Excerpt to read ::
= Beginning of Section =

Management defines “Non-GAAP Adjusted Operating Income” as the sum of GAAP operating income before stock-based compensation expense; amortization of capitalized stock-based compensation related to software development; amortization of purchased intangible assets; integration and transaction costs; exit costs, including restructuring costs; and gain or loss on investments; and “Non-GAAP Adjusted Operating Income Margin” as Non-GAAP Adjusted Operating Income as a percentage of total revenue.

Management excludes or adjusts each of the items identified below from the applicable non-GAAP financial measure referenced above for the reasons set forth with respect to that excluded item:

  • Stock-based compensation expense and amortization of capitalized stock-based compensation related to software development — excluded because these are non-cash expenditures that management does not consider part of ongoing operating results when assessing the performance of our business, and also because the total amount of the expenditure is partially outside of our control because it is based on factors such as stock price, volatility, and interest rates, which may be unrelated to our performance during the period in which the expenses are incurred.

= End of Section =

Data provided ::
= Beginning of Section =

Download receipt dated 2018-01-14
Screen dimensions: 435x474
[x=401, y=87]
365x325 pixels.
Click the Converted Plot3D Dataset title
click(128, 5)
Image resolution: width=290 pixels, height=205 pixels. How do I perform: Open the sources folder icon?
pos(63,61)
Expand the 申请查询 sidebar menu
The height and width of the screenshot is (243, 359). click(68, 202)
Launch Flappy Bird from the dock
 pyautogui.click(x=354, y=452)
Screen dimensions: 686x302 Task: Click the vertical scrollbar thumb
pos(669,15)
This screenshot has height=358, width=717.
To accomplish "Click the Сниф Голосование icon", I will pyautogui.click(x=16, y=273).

= End of Section =
= Beginning of Section =

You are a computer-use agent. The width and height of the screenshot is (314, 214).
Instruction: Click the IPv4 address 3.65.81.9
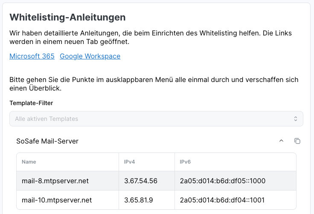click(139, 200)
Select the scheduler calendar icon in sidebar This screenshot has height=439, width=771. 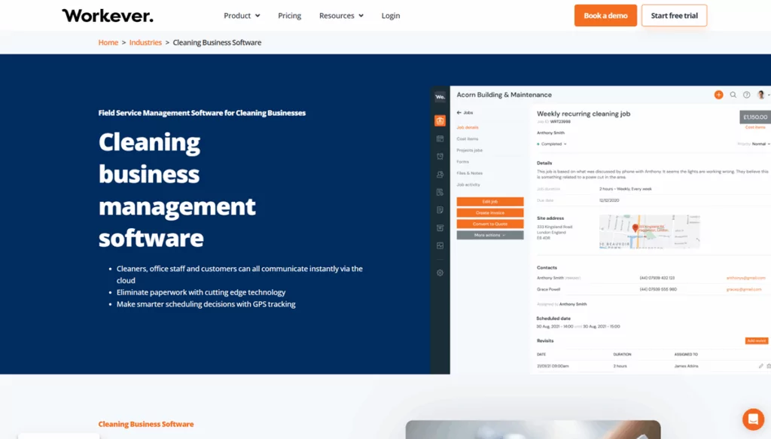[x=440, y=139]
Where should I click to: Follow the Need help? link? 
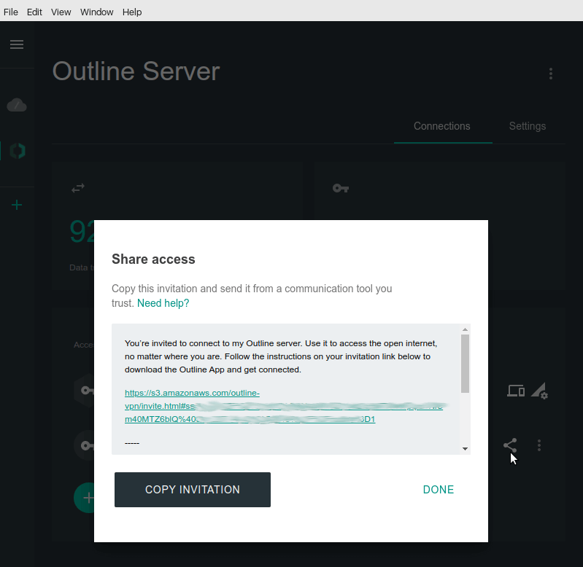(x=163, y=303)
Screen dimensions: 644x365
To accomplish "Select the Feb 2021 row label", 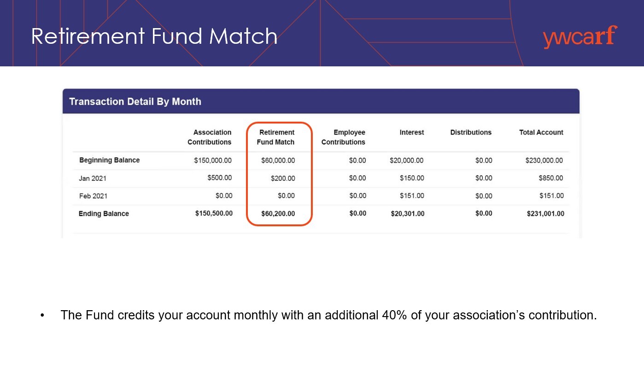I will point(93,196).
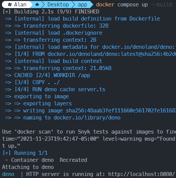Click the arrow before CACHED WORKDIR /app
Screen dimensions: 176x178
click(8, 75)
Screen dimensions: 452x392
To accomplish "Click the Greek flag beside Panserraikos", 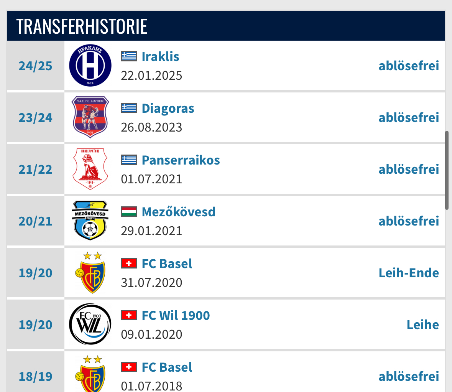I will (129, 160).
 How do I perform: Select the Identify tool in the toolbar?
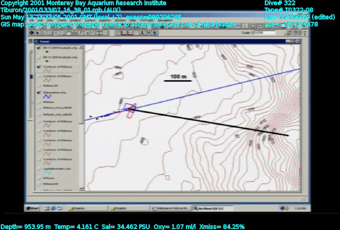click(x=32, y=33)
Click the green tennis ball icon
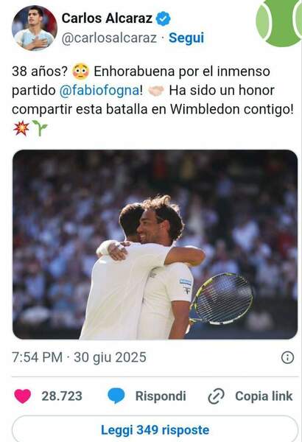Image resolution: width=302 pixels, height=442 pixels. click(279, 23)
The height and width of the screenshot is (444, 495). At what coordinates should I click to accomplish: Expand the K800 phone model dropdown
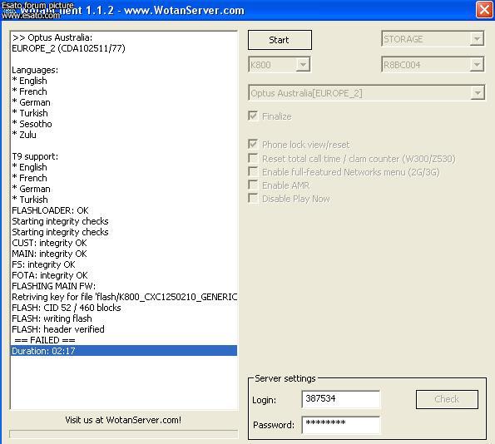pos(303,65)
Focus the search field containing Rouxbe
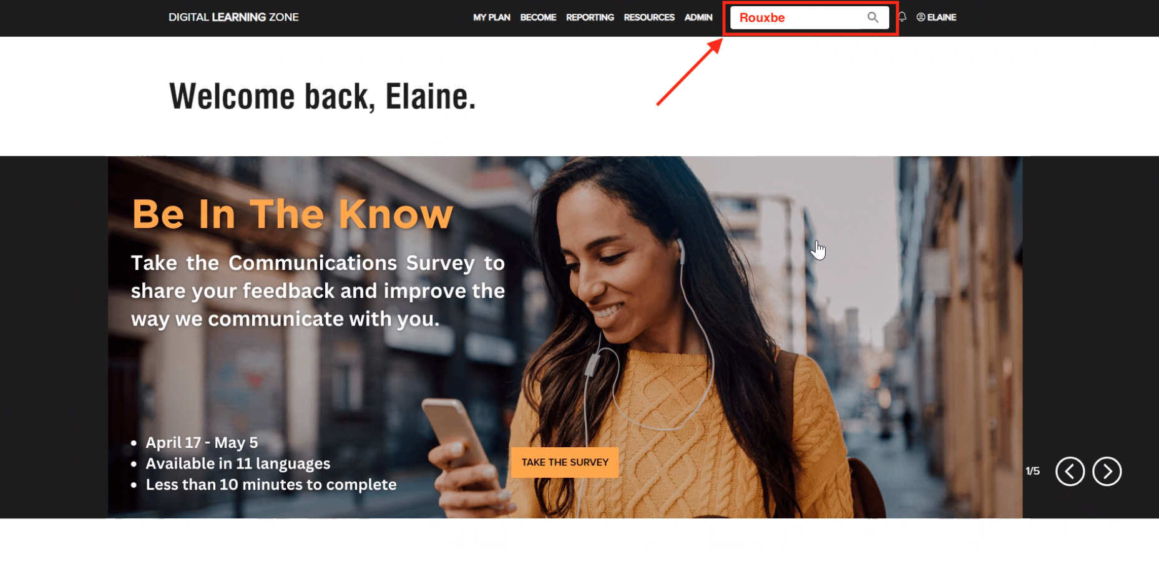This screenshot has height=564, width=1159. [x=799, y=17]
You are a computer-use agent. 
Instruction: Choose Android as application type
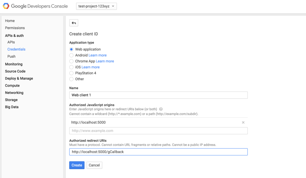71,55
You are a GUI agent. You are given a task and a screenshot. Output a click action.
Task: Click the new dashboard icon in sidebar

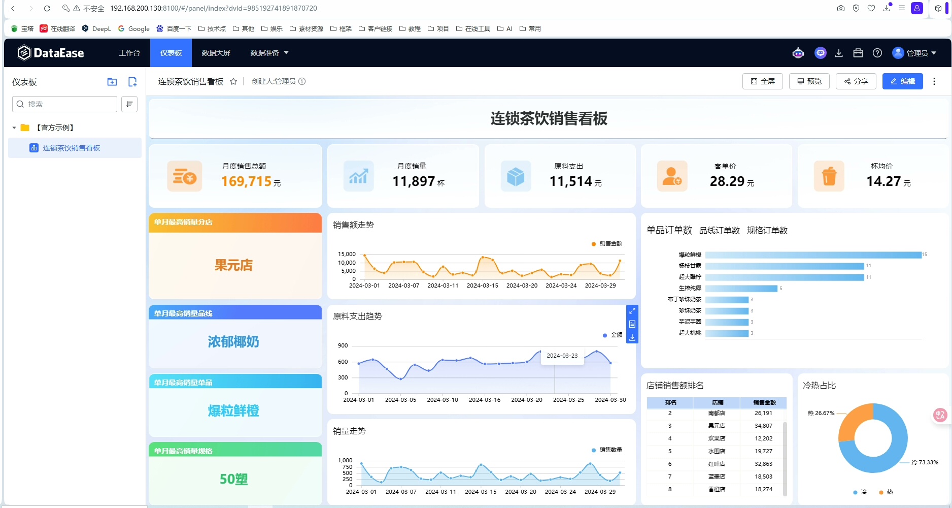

= End of Section =

Work to complete ::
(A) From the excerpt on non-GAAP measures, list every item that the definition of "Non-GAAP Adjusted Operating Income" sets out along with GAAP operating income.
(B) According to the excerpt on non-GAAP measures, how does management define "Non-GAAP Adjusted Operating Income Margin"?
(C) Write out the part of the excerpt on non-GAAP measures between "Management excludes or" and "expenses are incurred.", inclusive.

Solutions ::
(A)
- Stock-based compensation expense
- Amortization of capitalized stock-based compensation related to software development
- Amortization of purchased intangible assets
- Integration and transaction costs
- Exit costs, including restructuring costs
- Gain or loss on investments

(B) As Non-GAAP Adjusted Operating Income as a percentage of total revenue.

(C)
Management excludes or adjusts each of the items identified below from the applicable non-GAAP financial measure referenced above for the reasons set forth with respect to that excluded item:

  • Stock-based compensation expense and amortization of capitalized stock-based compensation related to software development — excluded because these are non-cash expenditures that management does not consider part of ongoing operating results when assessing the performance of our business, and also because the total amount of the expenditure is partially outside of our control because it is based on factors such as stock price, volatility, and interest rates, which may be unrelated to our performance during the period in which the expenses are incurred.